## SOURCE TEXT
On April 26, 1986, in the Kiev region, Ukraine, 12 kilometers from the Belarusian border, a catastrophe occurred -- the major breakdown of a power unit at the Chernobyl nuclear power station. By its scale, complexity, and long-term consequences, it is the most severe catastrophe in the entire world history of atomic energy use. As the result of the explosion of the failed reactor, a huge amount of radioactive substances were emitted into the atmosphere. The accident has left its radioactive fall-out trace on 23% of the territory of Belarus, 3778 settlements with more than 2 million people had resided therein; on 4.8% of the territory of Ukraine; and 0.5% of the territory of Russia. The density of contamination with caesium-137 radionuclides constitutes more than 1 Ci/sq.km.
The radioactive trace, left on the ground surface, corresponded to the direction of movement of the radiation clouds. The first days after the accident the radioactive clouds moved North-West, North, and North-East from the Chernobyl nuclear power station near Belarus. By April, 30th, the direction changed to North and East.
30 hours after the explosion
After the Chernobyl accident Belarus became a zone of ecological disaster. The situation got worse since the newly emerged areas of radioactive contamination coincided with the formerly existing areas of high chemical pollution. Radionuclides spread from the areas to all regions of the Republic. But the trace of radiation has an extremely uneven, spotted nature. A lot of small areas have both clean and contaminated strips. The area of agricultural lands contaminated with radioactive caesium-137 with a density of more than 1 Ci/sq.km. constitutes 1600 thousand hectares in the Republic, from which more than 200 thousand hectares cannot be used for agricultural purposes. 1685 thousand hectares of forest in Belarus are contaminated with radioactive elements. The catastrophe has affected the destinies of millions of Belarusians. The radioactive contamination of the ecosystem will stifle normal agricultural production and forestry for many decades.

## DATA FOR ANALYSIS
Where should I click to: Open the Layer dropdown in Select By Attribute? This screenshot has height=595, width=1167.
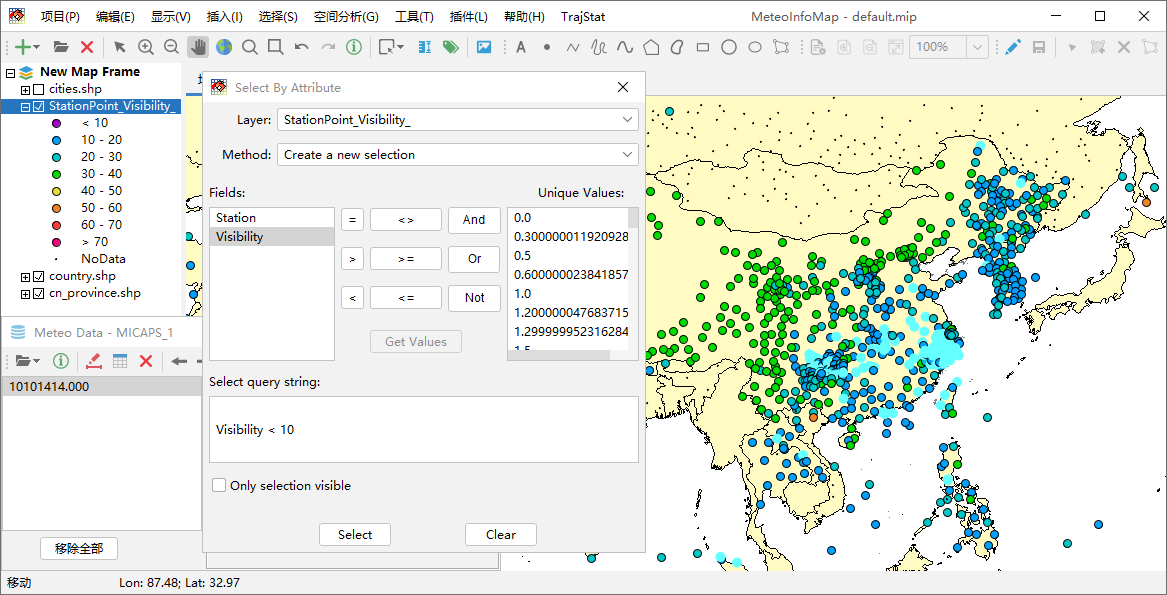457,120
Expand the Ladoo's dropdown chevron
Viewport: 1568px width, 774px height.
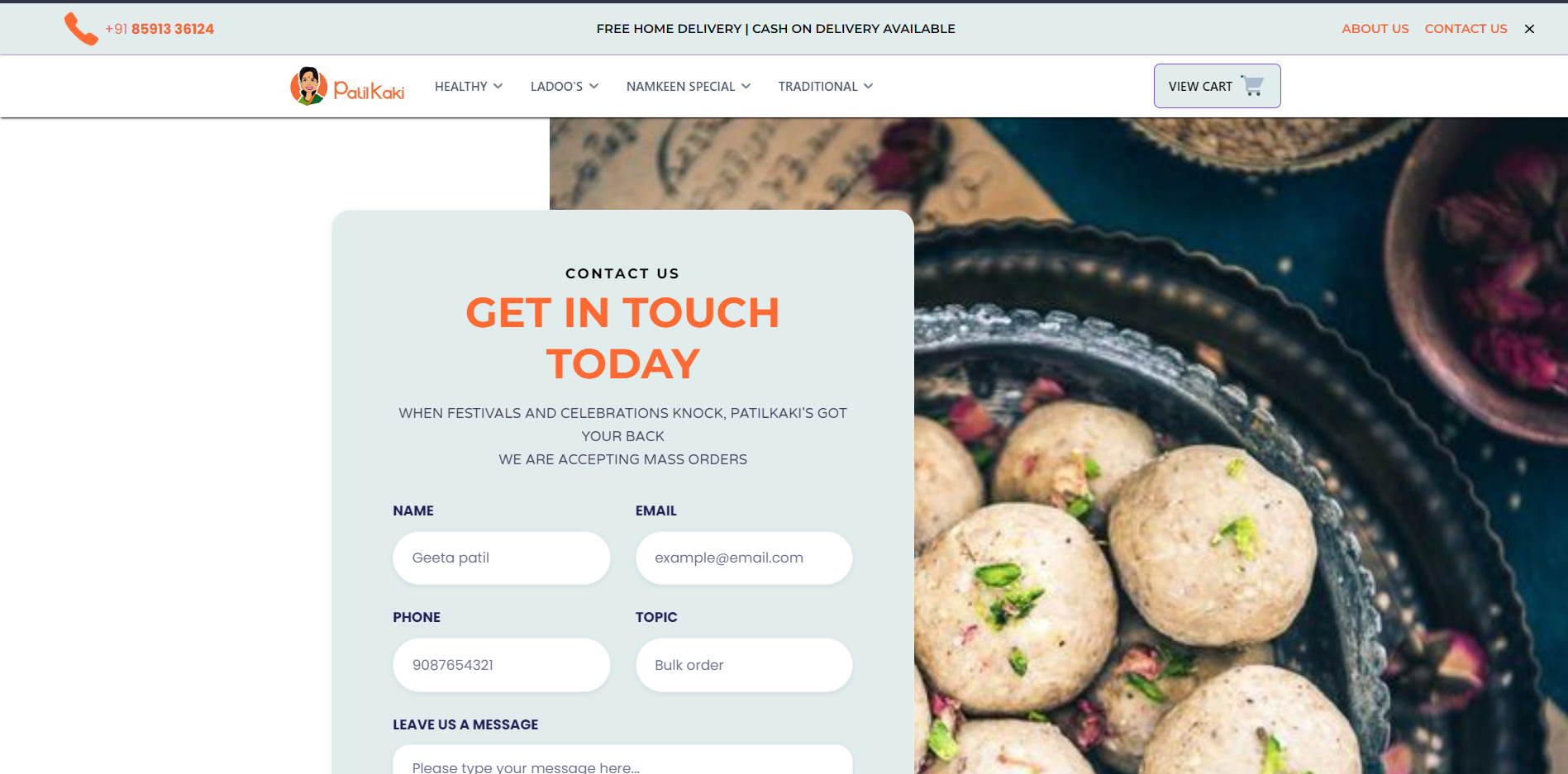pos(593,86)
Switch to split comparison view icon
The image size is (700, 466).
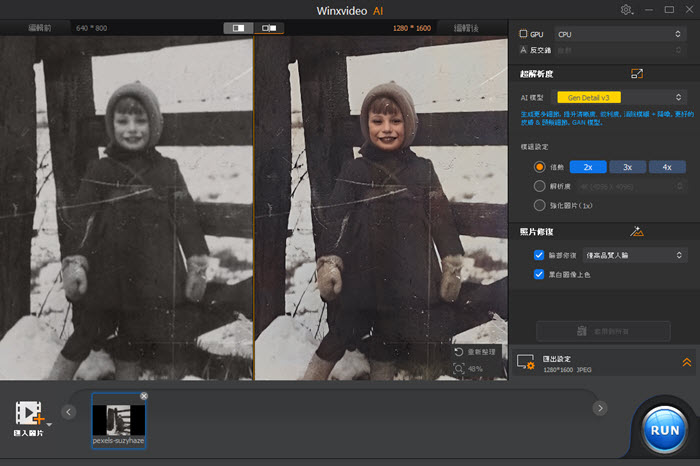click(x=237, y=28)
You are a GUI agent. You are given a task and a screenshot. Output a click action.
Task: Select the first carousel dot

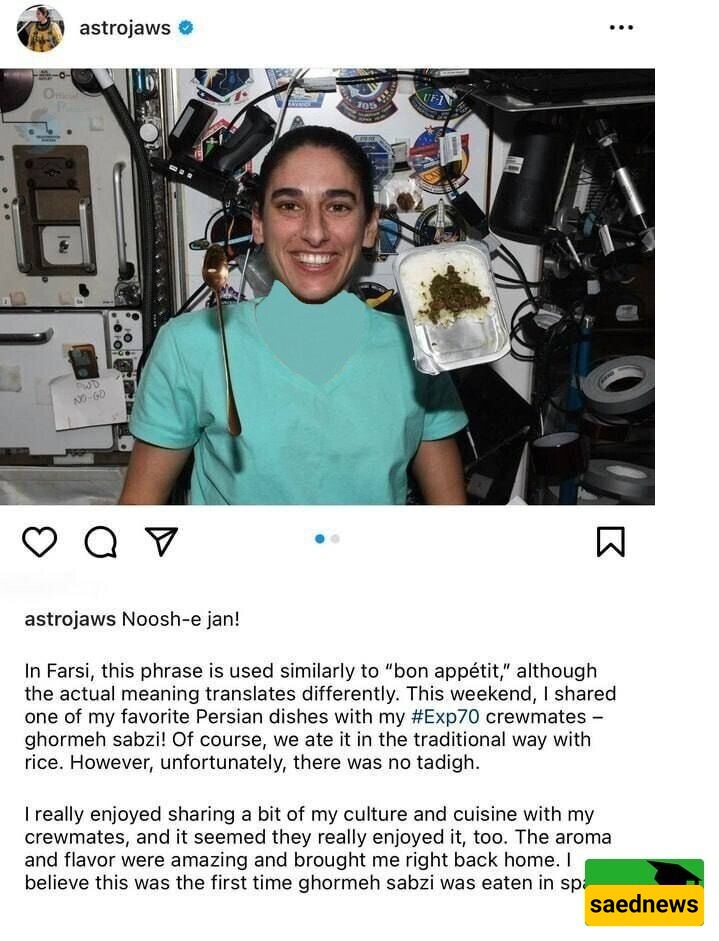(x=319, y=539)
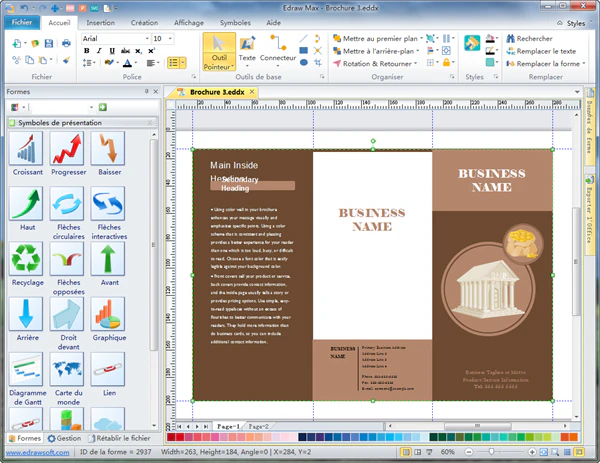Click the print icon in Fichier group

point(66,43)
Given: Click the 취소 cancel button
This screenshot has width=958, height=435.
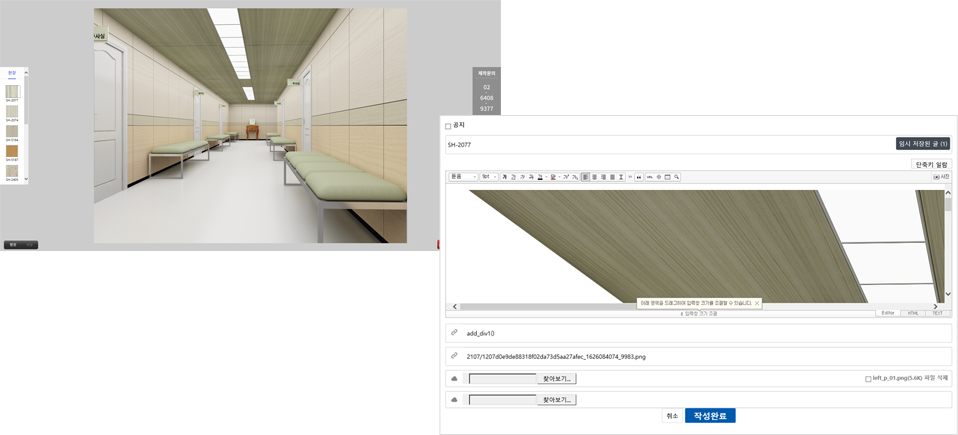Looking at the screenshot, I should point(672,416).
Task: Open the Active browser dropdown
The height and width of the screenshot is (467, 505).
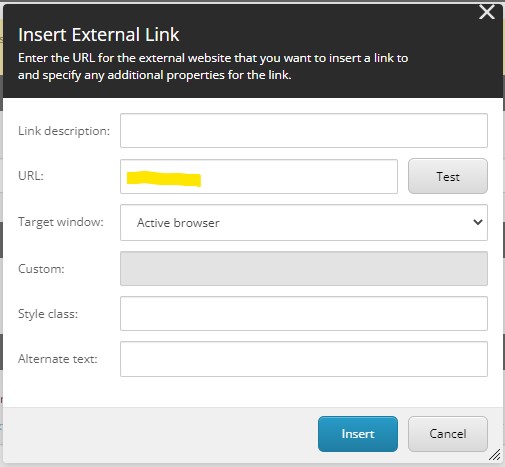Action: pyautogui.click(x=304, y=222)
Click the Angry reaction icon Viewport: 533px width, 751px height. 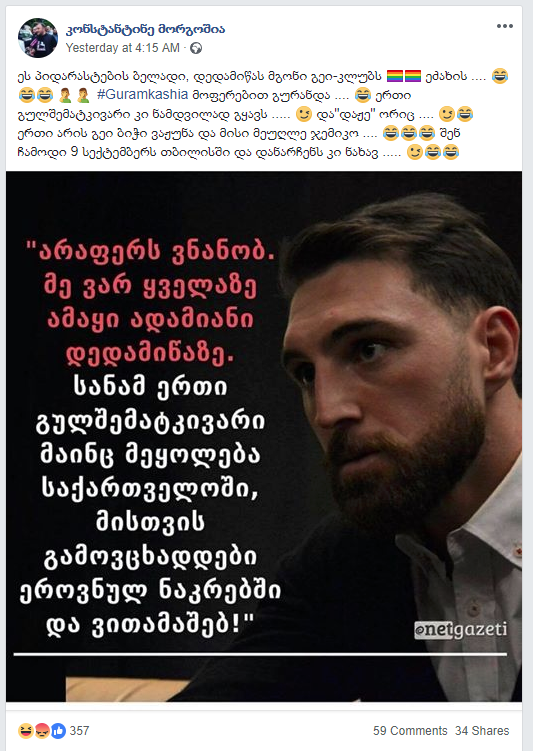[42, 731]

## WHAT YOU WILL DO
a - In the Chernobyl text, how many hectares of forest in Belarus are contaminated with radioactive elements?
b - From the Chernobyl text, give back the passage from "The radioactive trace, left" to "North and East.", word for word.
c - Carry the account of the Chernobyl disaster forward from its last sentence.

## EXERCISE ANSWERS
a - 1685 thousand hectares.

b -
The radioactive trace, left on the ground surface, corresponded to the direction of movement of the radiation clouds. The first days after the accident the radioactive clouds moved North-West, North, and North-East from the Chernobyl nuclear power station near Belarus. By April, 30th, the direction changed to North and East.

c -
The most affected regions in Belarus are those of Homiel' and Magilyow. Outside the boundaries of the evacuation zone, the high density of contamination with caesium-137 was observed in a number of places. Spots of strontium with levels of radiation ranging from 2 to 3.2 Ci/sq.km. were found in Hoiniki, Vetka, Brahin, and Dobrush districts; few spots of plutonium-238, -239, and -240 with the level of more than 0.1 Ci/sq.km are in Narovlya district. All other regions of Belarus are contaminated to a lesser extent with caesium.
120 hours after the explosion
Investigation showed that from the end of 1986, after the termination of blow-out from the reactor's active zone, a marked space of migration of the long-existent radionuclides was not observed. Migration of strontium-137 and strontium-90 in the soil varies. At present the main share of caesium is in the soil layer from 0 to 5 cm. The behavior of strontium-90 and caesium-137 in the system of "soil-plant" has a number of peculiarities in Belarus: usually the induction of strontium in plants is about 10 times higher than that of caesium. But in the light sand and in the peat soils, the migration of caesium is very intensive and can be regarded as comparable to the accumulation of strontium in them.
A lot of work has been done in Belarus in the post-accident period in order to decrease the influence of radiation on people. Measures were taken to evacuate people from the most dangerous districts and provide them with medical treatment. However, the measures are far from being adequate because the extent of the disaster is too great for Belarus to cope with it on its own.
Currently, a great part of the population still resides in the areas of increased radiation. Very often agricultural products from private plots of land are used for food in the contaminated areas. This consumption of tainted foods results in higher radiation doses received by people not only from outer but also from inner exposure.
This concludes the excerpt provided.